# Problems to work on
(1) Pull from the memoir excerpt, word for word, the passage starting with "Suffering, Our Common" and going on through "is under duress.".
(2) According to the memoir excerpt, what was the object on the freeway that the car's fender clipped?

# Reading text

-- START --

Letters from the Mountain

What Do You Say to Someone Who Is Suffering?

From Letters From the Mountain by Ben Palpant | Memoir

“Everything happens as if poets had a special mission, as if they had to give an example that only they can give, as if their life, whatever it may be, was willed to be as it is.”
—François Mauriac, Second Thoughts

I met surprise at sixty miles-per-hour on a freeway I drive quite regularly. I had the road nearly to myself one night. The rain was beating down, but my windshield wipers worked perfectly fine. My little Toyota’s headlights probed the darkness. Nothing seemed out of the ordinary, until my headlights illuminated something large and heavy—like a concrete construction divider—directly in front of me. With no time to hit the brakes, I swerved, only clipping the object with my fender.

I pulled the car over, trying hard to breathe slowly while my heart felt like it might jump out of my chest. Had I drifted off to sleep? Had I entered a construction zone? What was it? The unlit freeway gave no clues. I backed the car along the shoulder until I could see better. To my shock, I saw that the object was an eight-foot couch.

Perplexed, I climbed out of the car and stood in the rain. Did it fall off of a truck? What kind of moron loses a couch off the back of his truck? But then I noticed that it was upright, set exactly in the middle of the three lanes at the darkest point of the road. It didn’t tumble off of a truck, it was set there. On purpose. Some bored kids probably wanted to see someone get lit up like a Christmas tree. And I almost did.

I dragged it off of the road and climbed into my car, shaken. Questions stormed my mind. What if I had glanced away for a split second? What if I hadn’t swerved? You’ll laugh, but the entire drive home, I kept waiting for another couch to appear. I have no idea who left that couch there, but even to this day I stay alert for couches when I drive freeways at night—especially on rainy nights. Strange, I know. But that’s how it is. Close encounters with death change one’s perspective. Suddenly, I was different.

And that is how suffering feels to us: like a sudden obstruction in our way. Like a divine couch dropped in the road—and if not dodged it may wreck us. Some people seem to rarely suffer. Others spend all of their efforts trying to dodge it. Still others seem condemned to run into suffering repeatedly at full speed.

Suffering, Our Common Lot

We’re all in the hands of God, and while that is always a good and promising thing, the Scriptures do not shy away from the universal reality of human suffering: “. . . man is born to trouble, as the sparks fly upward” (Job 5:7 NKJV). Even God enfleshed, our Lord Jesus, suffered in every way we do—physically, mentally, emotionally, spiritually, relationally. I treasure Matthew 26 as a personal comfort because it describes Jesus staggering beneath the weight of suffering: “My soul is exceedingly sorrowful, even to death” (Matthew 26:38 NKJV). Recognizing that cry for what it is helps remove the common, though unnecessary, stigma attached to suffering and sorrow. They are part of the human condition, especially when the soul is under duress.

Truly, suffering is more poignant at some times than at others, but it is the undercurrent of existence, nonetheless. When suffering is greatest, when we stagger in a desert, sometimes we find God waiting there, drawing us out to meet him. I described my own encounter with suffering in A Small Cup of Light, although it was difficult to re-enter my pain, to write about it. The book gave me the opportunity to be utterly vulnerable regarding the alienation and spiritual struggle that suffering prompts, but it also testifies to the faithfulness of God no matter the circumstances.

-- END --

# Source data
-- START --

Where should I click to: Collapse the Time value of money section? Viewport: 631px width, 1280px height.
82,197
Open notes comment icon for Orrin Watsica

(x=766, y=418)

-- END --

# Answers
(1)
Suffering, Our Common Lot

We’re all in the hands of God, and while that is always a good and promising thing, the Scriptures do not shy away from the universal reality of human suffering: “. . . man is born to trouble, as the sparks fly upward” (Job 5:7 NKJV). Even God enfleshed, our Lord Jesus, suffered in every way we do—physically, mentally, emotionally, spiritually, relationally. I treasure Matthew 26 as a personal comfort because it describes Jesus staggering beneath the weight of suffering: “My soul is exceedingly sorrowful, even to death” (Matthew 26:38 NKJV). Recognizing that cry for what it is helps remove the common, though unnecessary, stigma attached to suffering and sorrow. They are part of the human condition, especially when the soul is under duress.

(2) An eight-foot couch.